**** Documento de origem ****

O posicionamento francamente favorável à monarquia
também se revela no peso que o historiador atribuiu aos eventos que vão da chegada
da Corte Portuguesa em 1808 e ao Reinado de Dom. João VI como os momentos precursores
de maior importância para o advento da independência e para a formação histórica
da nacionalidade brasileira.
Dentro da historiografia, Oliveira Lima é mais
frequentemente estudado pelos historiadores que pesquisam o nosso processo de
independência; e o intelectual pernambucano atribui um peso decisivo ao
processo de emancipação ao arranjo institucional muito particular em que se deu
a nossa emancipação, considerando a manutenção da dinastia dos Brangança e o
transplante do regime político português ao Brasil desde a chamada “fuga” da
corte portuguesa em 1808, sob a mira do exército napoleônico.
Oliveira Lima quebra alguns preconceitos em
torno dos eventos do ano de 1808 e da própria figura de D. João VI, frequentemente
ridicularizado como um rei fraco e pusilânime, além de exposto ao ridículo
pelas notórias traições extraconjugais por parte de Carlota Joaquina, a
Imperatriz.
Não se tratou de uma “fuga”, mas de uma
decisão assertiva de D. João VI que conseguiu manter a existência do Império Português,
transplantando a sua sede ao Rio de Janeiro – se tivesse optado por ficar em
Portugal, acabaria como os espanhóis, que capitularam ao exército napoleônico e
consequentemente perderam não só o país mas também suas colônias na América para
a França.
Ao chegar ao Brasil, Dom João VI afirmou que
sua intenção era formar um novo Império. O Rio de Janeiro foi elevado à
condição de capital da monarquia portuguesa. O Brasil, até então uma mera
colônia de exploração dos portugueses, foi alçado à condição de Reino Unido a
Portugal e Algarves (1815), um ato com efeito revolucionário, pois colocou ao
menos juridicamente o Brasil em condições de igualdade a Portugal.

**** Material de entrada ****

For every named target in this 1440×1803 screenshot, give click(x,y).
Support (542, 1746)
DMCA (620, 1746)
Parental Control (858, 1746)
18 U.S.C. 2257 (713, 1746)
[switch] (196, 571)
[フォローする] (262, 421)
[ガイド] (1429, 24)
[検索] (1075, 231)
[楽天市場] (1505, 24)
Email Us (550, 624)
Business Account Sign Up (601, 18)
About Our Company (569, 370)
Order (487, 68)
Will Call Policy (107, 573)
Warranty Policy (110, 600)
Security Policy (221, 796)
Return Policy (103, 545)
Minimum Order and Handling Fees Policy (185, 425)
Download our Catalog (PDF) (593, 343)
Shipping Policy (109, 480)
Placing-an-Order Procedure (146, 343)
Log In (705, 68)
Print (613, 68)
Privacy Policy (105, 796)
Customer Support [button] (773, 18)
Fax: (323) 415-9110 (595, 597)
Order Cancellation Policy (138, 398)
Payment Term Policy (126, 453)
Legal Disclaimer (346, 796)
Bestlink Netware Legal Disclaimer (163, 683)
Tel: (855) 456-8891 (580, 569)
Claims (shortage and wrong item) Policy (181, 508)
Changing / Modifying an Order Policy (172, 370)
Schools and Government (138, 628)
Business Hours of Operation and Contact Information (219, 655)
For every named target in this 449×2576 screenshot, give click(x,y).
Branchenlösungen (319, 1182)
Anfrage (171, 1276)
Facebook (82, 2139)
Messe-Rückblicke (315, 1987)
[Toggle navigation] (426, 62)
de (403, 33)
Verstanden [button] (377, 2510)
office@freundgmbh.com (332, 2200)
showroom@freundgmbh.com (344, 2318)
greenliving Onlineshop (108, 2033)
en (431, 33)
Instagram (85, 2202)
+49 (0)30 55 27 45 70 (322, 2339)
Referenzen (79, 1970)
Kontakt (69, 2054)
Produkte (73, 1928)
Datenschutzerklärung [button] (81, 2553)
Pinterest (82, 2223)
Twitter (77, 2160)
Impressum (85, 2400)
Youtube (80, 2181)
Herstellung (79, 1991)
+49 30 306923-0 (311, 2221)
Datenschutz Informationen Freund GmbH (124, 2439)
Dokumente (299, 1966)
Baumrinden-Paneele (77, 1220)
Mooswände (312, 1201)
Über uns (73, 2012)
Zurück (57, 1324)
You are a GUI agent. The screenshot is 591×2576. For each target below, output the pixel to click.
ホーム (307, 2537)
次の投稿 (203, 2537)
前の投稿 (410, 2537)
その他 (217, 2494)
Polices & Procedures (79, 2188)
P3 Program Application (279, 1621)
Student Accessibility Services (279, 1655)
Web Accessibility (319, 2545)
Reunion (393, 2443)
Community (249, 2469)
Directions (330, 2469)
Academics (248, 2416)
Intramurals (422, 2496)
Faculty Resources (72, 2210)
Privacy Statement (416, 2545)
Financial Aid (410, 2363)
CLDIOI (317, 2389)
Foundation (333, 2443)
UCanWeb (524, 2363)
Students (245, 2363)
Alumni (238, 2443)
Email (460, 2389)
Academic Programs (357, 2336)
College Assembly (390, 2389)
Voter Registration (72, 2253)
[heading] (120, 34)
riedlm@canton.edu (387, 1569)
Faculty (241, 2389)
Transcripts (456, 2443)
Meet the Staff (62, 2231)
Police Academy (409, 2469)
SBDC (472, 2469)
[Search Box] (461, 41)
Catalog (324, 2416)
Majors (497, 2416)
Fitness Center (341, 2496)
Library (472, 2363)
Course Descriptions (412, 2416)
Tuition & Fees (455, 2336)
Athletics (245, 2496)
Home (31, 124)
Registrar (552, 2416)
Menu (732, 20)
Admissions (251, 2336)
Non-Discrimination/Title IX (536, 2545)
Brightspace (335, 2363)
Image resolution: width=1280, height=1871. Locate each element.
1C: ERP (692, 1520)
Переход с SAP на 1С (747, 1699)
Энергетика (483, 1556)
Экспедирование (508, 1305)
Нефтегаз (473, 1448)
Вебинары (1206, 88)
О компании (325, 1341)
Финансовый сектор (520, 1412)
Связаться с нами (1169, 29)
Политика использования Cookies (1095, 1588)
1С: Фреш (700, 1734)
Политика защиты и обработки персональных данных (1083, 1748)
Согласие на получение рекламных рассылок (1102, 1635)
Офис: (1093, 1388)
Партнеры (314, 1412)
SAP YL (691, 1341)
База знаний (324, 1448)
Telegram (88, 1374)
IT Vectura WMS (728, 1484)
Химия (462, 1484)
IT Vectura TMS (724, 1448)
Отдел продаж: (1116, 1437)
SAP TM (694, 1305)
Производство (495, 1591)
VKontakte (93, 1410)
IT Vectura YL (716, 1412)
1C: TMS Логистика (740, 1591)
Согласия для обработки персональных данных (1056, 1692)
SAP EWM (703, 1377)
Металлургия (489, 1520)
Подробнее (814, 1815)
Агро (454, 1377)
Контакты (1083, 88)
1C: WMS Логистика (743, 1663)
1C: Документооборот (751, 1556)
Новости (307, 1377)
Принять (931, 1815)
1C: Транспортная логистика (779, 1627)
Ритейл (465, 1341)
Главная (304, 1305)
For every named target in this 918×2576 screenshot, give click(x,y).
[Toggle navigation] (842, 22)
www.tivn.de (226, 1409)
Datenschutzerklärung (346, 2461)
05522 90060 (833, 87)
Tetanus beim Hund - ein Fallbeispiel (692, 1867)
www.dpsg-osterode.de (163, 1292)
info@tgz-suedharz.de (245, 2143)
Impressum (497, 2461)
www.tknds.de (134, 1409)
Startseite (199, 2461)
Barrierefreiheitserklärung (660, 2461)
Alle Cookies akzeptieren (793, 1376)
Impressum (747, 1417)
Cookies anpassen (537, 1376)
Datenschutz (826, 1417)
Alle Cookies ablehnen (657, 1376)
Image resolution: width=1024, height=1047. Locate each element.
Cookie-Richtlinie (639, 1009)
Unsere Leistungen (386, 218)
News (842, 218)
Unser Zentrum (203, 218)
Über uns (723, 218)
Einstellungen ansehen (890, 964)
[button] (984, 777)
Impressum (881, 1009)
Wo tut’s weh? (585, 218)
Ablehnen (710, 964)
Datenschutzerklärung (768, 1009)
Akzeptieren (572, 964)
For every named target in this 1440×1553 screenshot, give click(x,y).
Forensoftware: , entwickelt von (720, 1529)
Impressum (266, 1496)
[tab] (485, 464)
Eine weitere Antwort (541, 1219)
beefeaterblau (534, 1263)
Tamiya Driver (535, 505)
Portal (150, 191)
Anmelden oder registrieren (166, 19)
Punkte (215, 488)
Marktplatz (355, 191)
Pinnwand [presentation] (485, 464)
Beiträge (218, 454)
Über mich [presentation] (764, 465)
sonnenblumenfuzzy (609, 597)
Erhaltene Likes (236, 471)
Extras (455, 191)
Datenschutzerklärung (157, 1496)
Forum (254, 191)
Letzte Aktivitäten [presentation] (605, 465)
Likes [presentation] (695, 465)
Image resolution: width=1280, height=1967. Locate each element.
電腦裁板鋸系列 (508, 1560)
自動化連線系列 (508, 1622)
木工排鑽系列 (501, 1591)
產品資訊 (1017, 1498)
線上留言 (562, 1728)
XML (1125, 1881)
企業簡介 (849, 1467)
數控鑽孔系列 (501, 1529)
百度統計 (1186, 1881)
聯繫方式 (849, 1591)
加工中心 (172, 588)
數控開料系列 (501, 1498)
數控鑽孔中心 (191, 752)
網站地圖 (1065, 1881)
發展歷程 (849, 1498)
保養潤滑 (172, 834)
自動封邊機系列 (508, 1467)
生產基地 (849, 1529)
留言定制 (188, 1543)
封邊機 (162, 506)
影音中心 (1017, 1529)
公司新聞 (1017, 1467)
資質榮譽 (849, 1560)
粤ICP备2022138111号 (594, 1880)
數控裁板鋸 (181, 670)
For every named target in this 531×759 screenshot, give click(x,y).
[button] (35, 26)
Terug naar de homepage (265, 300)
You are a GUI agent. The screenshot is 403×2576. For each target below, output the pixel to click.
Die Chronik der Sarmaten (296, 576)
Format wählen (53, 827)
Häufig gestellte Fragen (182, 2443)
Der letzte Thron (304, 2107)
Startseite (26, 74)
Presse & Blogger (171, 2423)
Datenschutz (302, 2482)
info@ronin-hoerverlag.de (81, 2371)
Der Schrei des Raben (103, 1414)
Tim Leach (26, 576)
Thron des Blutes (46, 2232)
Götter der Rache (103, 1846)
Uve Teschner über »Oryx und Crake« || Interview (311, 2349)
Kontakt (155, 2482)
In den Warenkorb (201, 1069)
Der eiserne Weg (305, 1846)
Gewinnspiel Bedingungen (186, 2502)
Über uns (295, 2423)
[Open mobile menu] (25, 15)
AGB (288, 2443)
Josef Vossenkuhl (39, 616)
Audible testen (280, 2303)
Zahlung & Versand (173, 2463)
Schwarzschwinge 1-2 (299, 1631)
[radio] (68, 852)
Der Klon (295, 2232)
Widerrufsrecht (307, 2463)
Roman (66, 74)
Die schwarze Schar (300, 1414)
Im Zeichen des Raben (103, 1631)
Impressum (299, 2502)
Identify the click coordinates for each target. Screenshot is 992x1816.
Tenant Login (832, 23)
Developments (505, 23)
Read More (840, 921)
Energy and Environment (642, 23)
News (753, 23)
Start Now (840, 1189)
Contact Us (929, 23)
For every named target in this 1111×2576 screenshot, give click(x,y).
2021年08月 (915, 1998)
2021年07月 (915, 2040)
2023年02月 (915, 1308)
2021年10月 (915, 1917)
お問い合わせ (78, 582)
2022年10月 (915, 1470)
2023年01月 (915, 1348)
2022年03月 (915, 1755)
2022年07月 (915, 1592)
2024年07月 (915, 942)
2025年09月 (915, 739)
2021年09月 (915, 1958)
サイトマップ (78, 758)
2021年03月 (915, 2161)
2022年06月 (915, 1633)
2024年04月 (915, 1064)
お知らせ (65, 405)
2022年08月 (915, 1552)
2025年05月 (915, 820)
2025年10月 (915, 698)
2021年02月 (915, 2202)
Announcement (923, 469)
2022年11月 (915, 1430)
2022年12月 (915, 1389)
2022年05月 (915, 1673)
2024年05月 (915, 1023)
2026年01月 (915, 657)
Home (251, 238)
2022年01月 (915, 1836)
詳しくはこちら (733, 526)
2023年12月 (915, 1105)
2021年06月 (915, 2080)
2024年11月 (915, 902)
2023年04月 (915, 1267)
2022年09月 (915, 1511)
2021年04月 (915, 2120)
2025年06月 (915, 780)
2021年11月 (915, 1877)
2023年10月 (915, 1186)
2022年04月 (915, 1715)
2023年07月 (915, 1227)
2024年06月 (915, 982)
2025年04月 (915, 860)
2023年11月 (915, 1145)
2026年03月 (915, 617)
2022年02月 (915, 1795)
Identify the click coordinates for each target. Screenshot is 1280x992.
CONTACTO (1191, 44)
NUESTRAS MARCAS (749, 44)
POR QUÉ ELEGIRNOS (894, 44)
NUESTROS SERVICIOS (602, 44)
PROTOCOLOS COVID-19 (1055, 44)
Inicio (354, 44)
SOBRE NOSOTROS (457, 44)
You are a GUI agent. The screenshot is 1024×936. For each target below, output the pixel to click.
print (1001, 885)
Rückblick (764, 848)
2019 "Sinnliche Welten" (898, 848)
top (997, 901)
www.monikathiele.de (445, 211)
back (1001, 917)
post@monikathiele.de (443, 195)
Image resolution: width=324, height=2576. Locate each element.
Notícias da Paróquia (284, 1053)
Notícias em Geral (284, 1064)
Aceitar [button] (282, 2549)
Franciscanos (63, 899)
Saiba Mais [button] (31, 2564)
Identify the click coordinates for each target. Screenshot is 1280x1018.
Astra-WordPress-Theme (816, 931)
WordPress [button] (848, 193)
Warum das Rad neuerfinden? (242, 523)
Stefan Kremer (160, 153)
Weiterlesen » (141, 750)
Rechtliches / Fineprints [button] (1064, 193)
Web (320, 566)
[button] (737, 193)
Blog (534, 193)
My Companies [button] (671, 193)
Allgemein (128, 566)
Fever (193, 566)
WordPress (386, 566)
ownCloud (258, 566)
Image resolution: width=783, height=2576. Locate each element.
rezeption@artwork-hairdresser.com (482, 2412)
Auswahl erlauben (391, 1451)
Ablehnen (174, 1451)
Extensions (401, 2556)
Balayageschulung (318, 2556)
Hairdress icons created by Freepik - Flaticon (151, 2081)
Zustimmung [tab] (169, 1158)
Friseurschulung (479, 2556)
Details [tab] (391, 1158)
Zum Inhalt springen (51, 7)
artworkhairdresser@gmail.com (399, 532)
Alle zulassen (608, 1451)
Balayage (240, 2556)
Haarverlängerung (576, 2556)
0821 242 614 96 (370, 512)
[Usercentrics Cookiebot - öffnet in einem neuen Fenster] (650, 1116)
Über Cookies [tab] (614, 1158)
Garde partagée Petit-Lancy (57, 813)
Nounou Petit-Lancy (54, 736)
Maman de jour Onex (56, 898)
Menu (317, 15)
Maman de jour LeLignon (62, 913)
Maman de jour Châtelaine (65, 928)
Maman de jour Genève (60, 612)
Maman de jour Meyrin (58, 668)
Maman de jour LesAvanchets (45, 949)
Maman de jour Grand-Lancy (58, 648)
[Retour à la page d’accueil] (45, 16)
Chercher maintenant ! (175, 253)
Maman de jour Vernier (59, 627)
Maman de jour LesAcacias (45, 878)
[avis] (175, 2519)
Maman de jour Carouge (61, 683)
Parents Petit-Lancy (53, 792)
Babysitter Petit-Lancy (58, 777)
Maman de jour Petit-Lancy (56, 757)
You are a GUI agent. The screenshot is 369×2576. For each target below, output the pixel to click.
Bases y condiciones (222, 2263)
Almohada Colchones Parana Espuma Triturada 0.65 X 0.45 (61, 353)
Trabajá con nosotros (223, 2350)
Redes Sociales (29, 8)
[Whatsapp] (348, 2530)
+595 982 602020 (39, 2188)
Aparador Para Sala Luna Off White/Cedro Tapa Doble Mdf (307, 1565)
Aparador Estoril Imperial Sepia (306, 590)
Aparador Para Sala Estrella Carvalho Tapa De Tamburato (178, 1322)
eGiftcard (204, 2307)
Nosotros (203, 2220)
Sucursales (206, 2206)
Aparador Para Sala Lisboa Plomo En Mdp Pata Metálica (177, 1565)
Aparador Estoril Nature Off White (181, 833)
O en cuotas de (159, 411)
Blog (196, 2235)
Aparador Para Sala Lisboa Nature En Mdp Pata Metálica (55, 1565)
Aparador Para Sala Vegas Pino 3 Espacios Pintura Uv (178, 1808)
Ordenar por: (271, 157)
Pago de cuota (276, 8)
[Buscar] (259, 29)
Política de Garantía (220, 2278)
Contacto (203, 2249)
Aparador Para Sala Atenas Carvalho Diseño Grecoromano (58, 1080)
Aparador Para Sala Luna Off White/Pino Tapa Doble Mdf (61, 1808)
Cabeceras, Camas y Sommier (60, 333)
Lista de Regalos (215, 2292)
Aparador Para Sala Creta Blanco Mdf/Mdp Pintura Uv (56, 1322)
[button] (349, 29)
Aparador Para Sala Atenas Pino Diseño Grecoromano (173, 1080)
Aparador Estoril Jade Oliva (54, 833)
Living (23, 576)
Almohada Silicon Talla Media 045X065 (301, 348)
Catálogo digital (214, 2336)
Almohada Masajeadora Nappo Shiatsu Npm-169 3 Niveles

****

## Tarefas a realizar:
**A)** Reescreva o trecho dos registros que começa na linha que contém "News (753, 23)" e termina na que contém "2022年03月 (915, 1755)", trocando "Contact Us" por "Get in Touch" e mantendo todo o resto igual.
**B)** Por favor, prolongue o texto sobre Oliveira Lima e a vinda da Corte portuguesa ao Brasil a partir do ponto em que ele para.
O texto e os registros vêm de fontes diferentes.

## Respostas por tarefa:
**A)**
News (753, 23)
Start Now (840, 1189)
Get in Touch (929, 23)
For every named target in this 1111×2576 screenshot, give click(x,y).
2021年08月 (915, 1998)
2021年07月 (915, 2040)
2023年02月 (915, 1308)
2021年10月 (915, 1917)
お問い合わせ (78, 582)
2022年10月 (915, 1470)
2023年01月 (915, 1348)
2022年03月 (915, 1755)

**B)**
Toda essa situação conferiu a originalidade da
independência brasileira ressaltada pelo monarquista Oliveira Lima, já que ela
se deu por meio da manutenção da Casa e Bragança, quando D. Pedro I se opõe às
pretensões recolonizadoras das Cortes de Lisboa, se recusa a atender a sua
convocatória para retornar à Portugal e grita no 7 de Setembro seu famoso
brado: independência ou morte. Ela foi precedida pela literal “transplantação”
do regime político português ao Brasil, o que serviu de base à formação de um
regime monárquico constitucional que perduraria até 1889.
O transplante da corte portuguesa e essa particularidade
acarretaram num caso singular: o país que saiu do movimento de independência
manteve o regime monárquico, com a constituição do I Império, diferentemente da
experiência dos países da América Espanhola que se fracionaram em diversas
repúblicas, criadas a base de guerras de maior proporção do que os conflitos
ocorridos no Brasil.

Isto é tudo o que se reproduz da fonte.